- Texto proporcionado:
=======
El amor a la Iglesia,
el sentir la Iglesia
y el sentir de la Iglesia
en nuestras almas ,corrige las miopías y torpes lecturas que muchas veces
hacemos de las cosas.
La eclesialidad modifica la percepción de nosotros mismos
como si fuéramos los únicos miembros útiles y valiosos de la Iglesia; la eclesialidad
corrige ese modo de actuar orgulloso que sólo valora el propio carisma, la
propia vocación, como lo mejor y más excelso, mirando con cierta altivez otras
vocaciones, otros carismas, otros espirituales, otras Órdenes, otros
movimientos o comunidades eclesiales u otros apostolados.
La eclesialidad
introduce nuevos elementos en nuestra vida: ya no nos preocupamos sólo de los
pequeños problemas personales, o de la búsqueda afanosa de la santidad
personal, sin importarnos otros asuntos; ya no vemos sólo las dificultades o
límites de la propia comunidad o ámbito cristiano, sino que nuestra solicitud
se extiende a toda la Iglesia
creando una nueva percepción, más ajustada y real, de lo propio y cotidiano. Se
sitúan en su justa medida, lo personal que antes parecía lo único y provocaba
angustia, relativizando su importancia (que antes se creía absoluta) y
haciéndonos partícipes de la vida de toda la Iglesia.
=======
- Datos de origen:

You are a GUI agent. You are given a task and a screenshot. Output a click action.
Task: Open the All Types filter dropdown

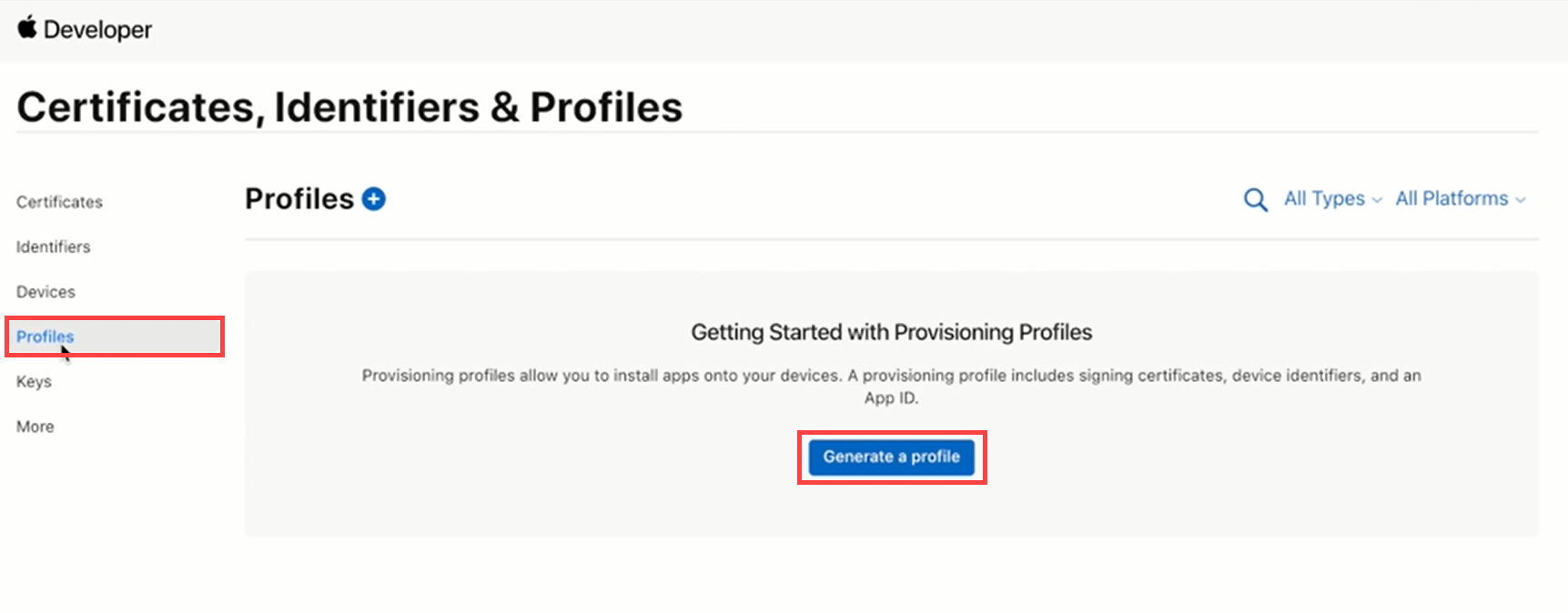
=======
- Objetivo 1:
Reformule como lista el párrafo del texto sobre la eclesialidad que empieza con «La eclesialidad modifica la percepción», conservando sus hechos principales.
- Objetivo 2:
Resuma el texto sobre la eclesialidad en dos oraciones.
- Objetivo 3:
Según el texto sobre la eclesialidad, ¿hasta dónde se extiende nuestra solicitud?

- Respuesta completa 1:
- Modifica la percepción de nosotros mismos como si fuéramos los únicos miembros útiles y valiosos de la Iglesia.
- Corrige el modo de actuar orgulloso que solo valora el propio carisma y la propia vocación como lo mejor y más excelso.
- Corrige la mirada altiva hacia otras vocaciones, carismas, espirituales, Órdenes, movimientos o comunidades eclesiales y apostolados.

- Respuesta completa 2:
El amor a la Iglesia y el sentir la Iglesia corrigen las lecturas miopes de las cosas y el orgullo que solo valora el propio carisma o la propia vocación frente a los de otros. La eclesialidad extiende nuestra solicitud a toda la Iglesia, más allá de los problemas personales o de la propia comunidad, y sitúa lo personal en su justa medida.

- Respuesta completa 3:
Se extiende a toda la Iglesia.